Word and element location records
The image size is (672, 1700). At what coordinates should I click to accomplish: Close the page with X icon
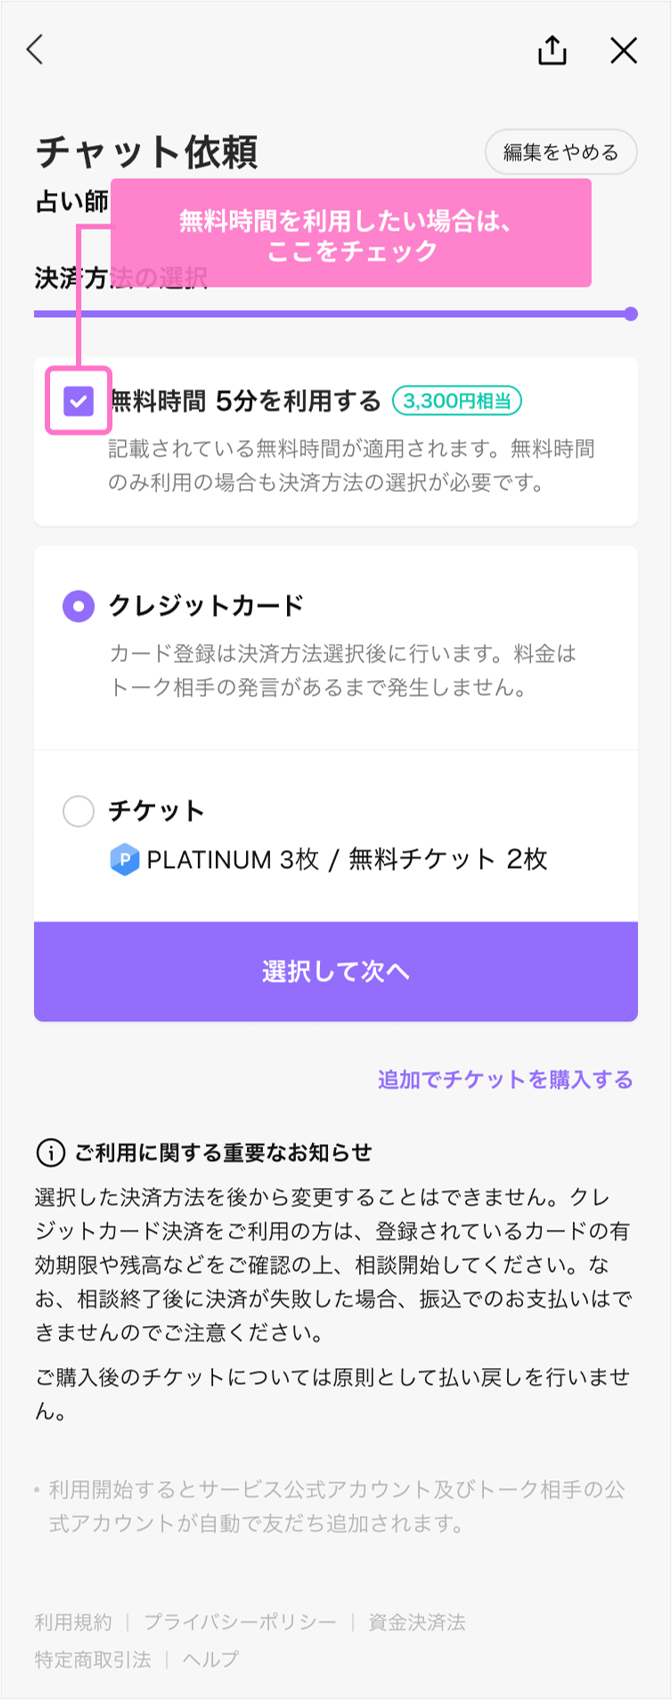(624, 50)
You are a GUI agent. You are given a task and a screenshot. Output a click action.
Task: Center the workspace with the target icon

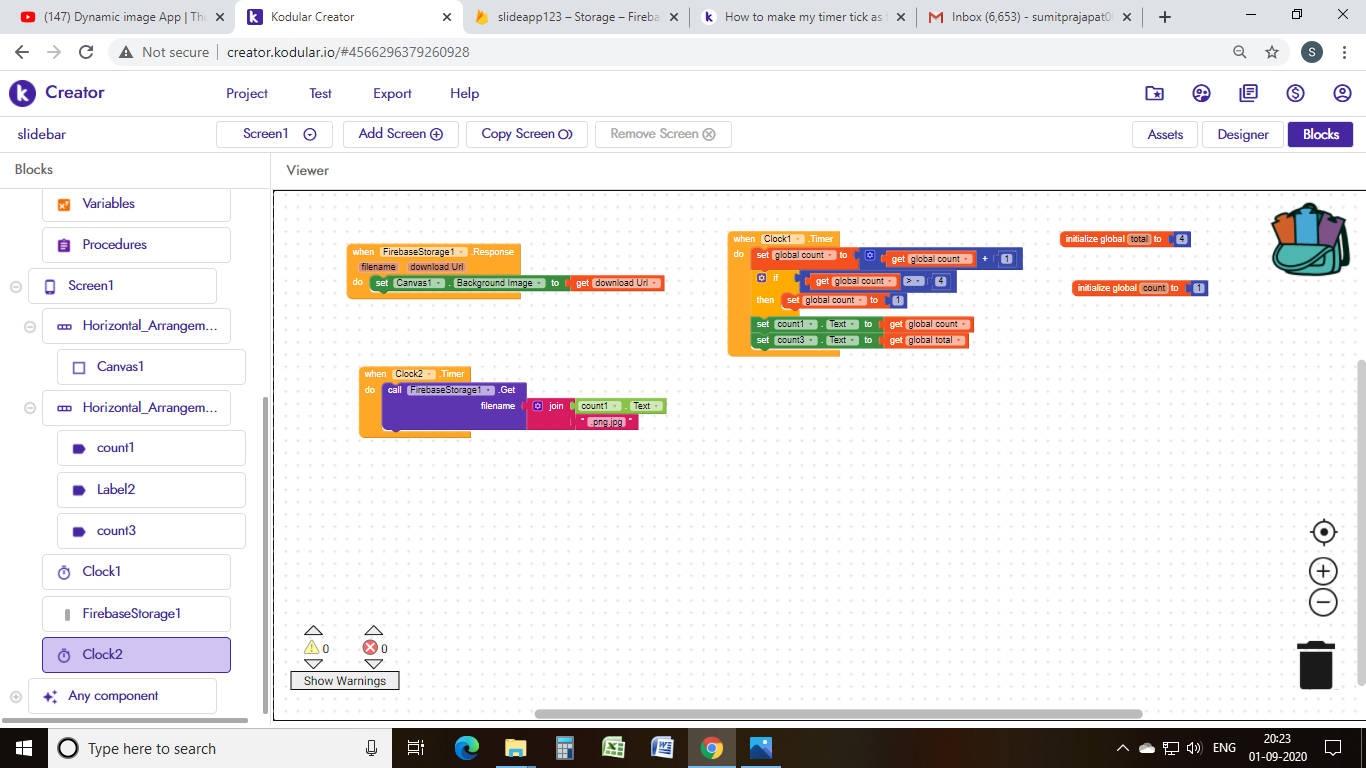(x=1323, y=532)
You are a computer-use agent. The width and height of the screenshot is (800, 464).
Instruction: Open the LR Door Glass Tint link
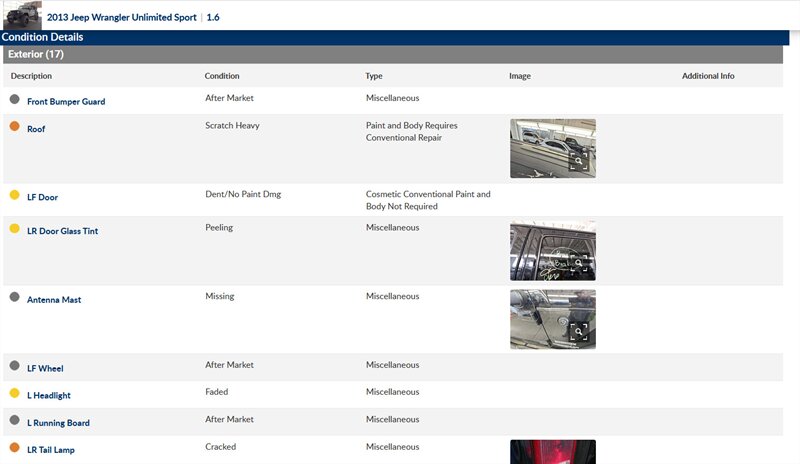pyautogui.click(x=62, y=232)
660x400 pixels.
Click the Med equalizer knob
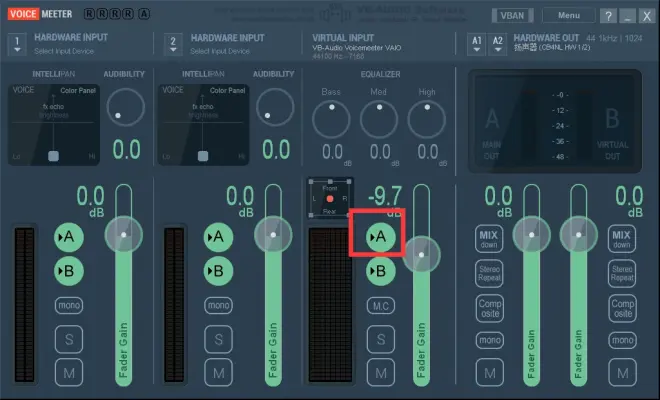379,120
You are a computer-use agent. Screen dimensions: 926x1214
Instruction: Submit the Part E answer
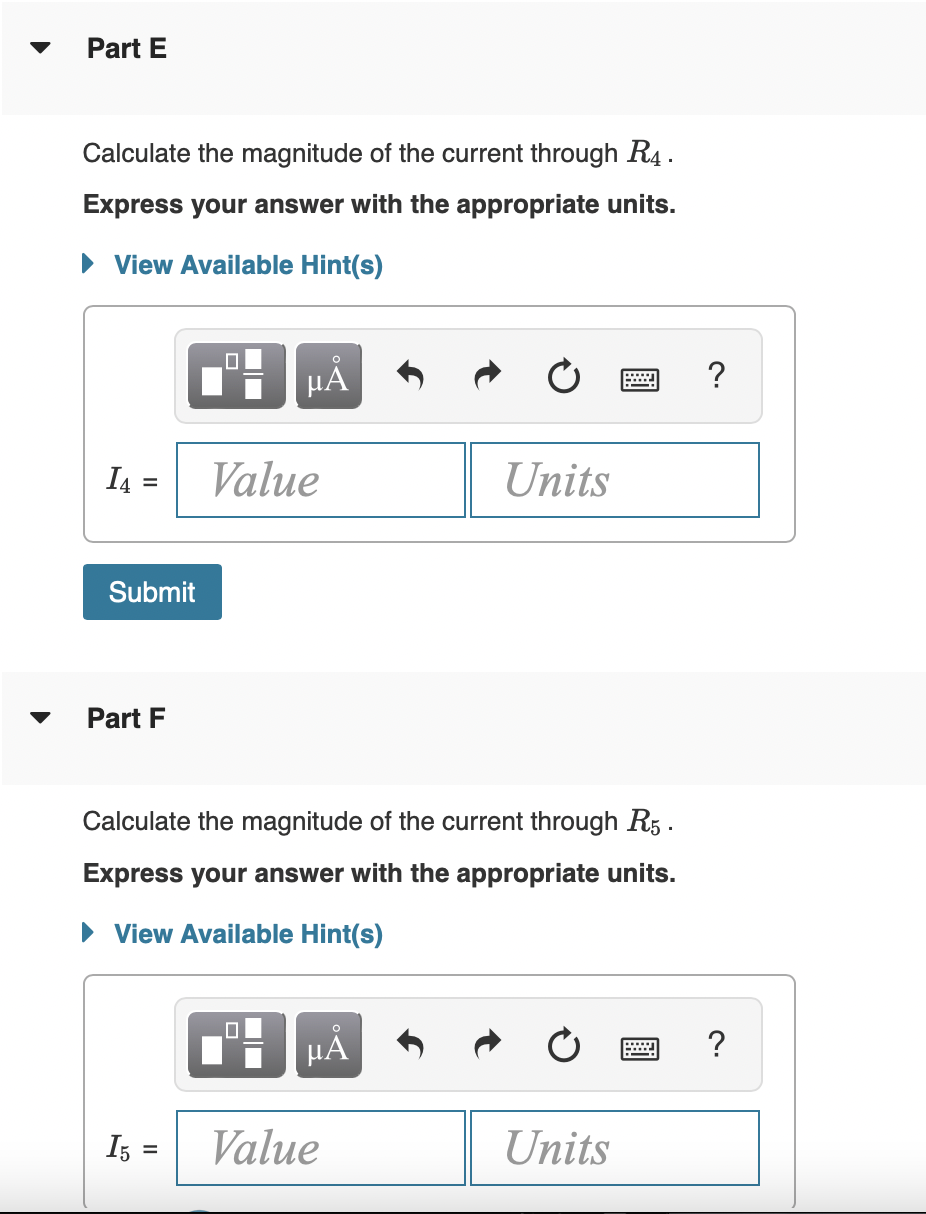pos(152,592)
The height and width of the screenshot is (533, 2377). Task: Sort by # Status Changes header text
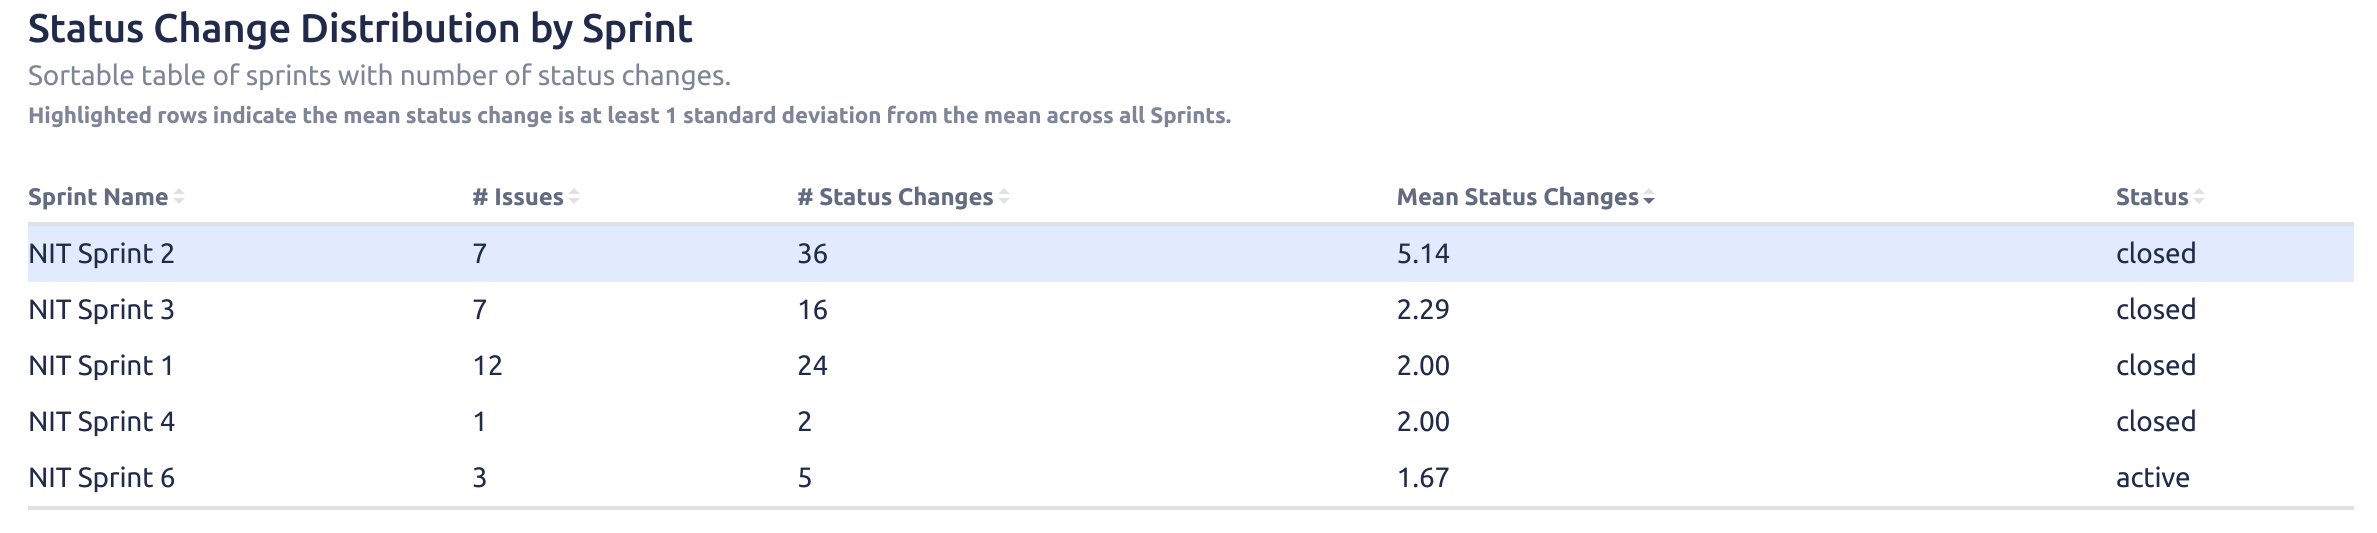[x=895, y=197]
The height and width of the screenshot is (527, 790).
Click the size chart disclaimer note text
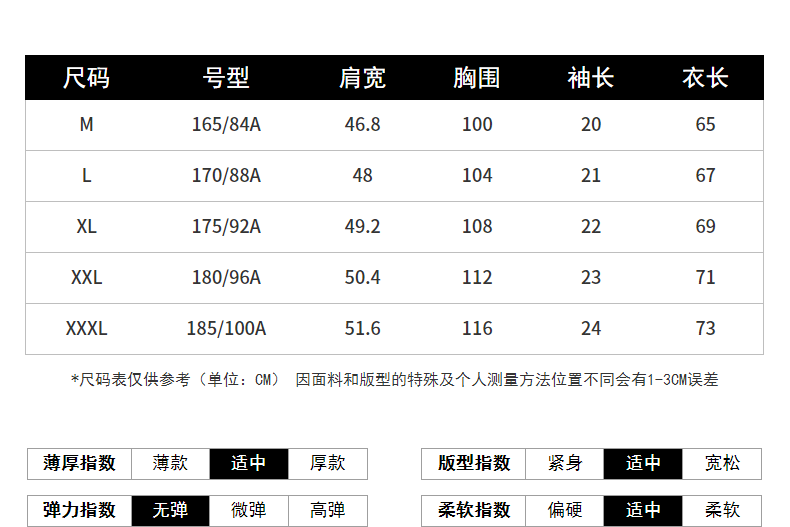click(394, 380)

**OBJECTIVE:**
Please give the entries from the line with "The height and width of the screenshot is (527, 790)." through the end of the entries as a Markdown table with the columns Row and Line, numbering each row and omitting blank lines and pictures.

**WRITTEN SOLUTION:**
| Row | Line |
|---|---|
| 1 | The height and width of the screenshot is (527, 790). |
| 2 | Click the size chart disclaimer note text |
| 3 | click(394, 380) |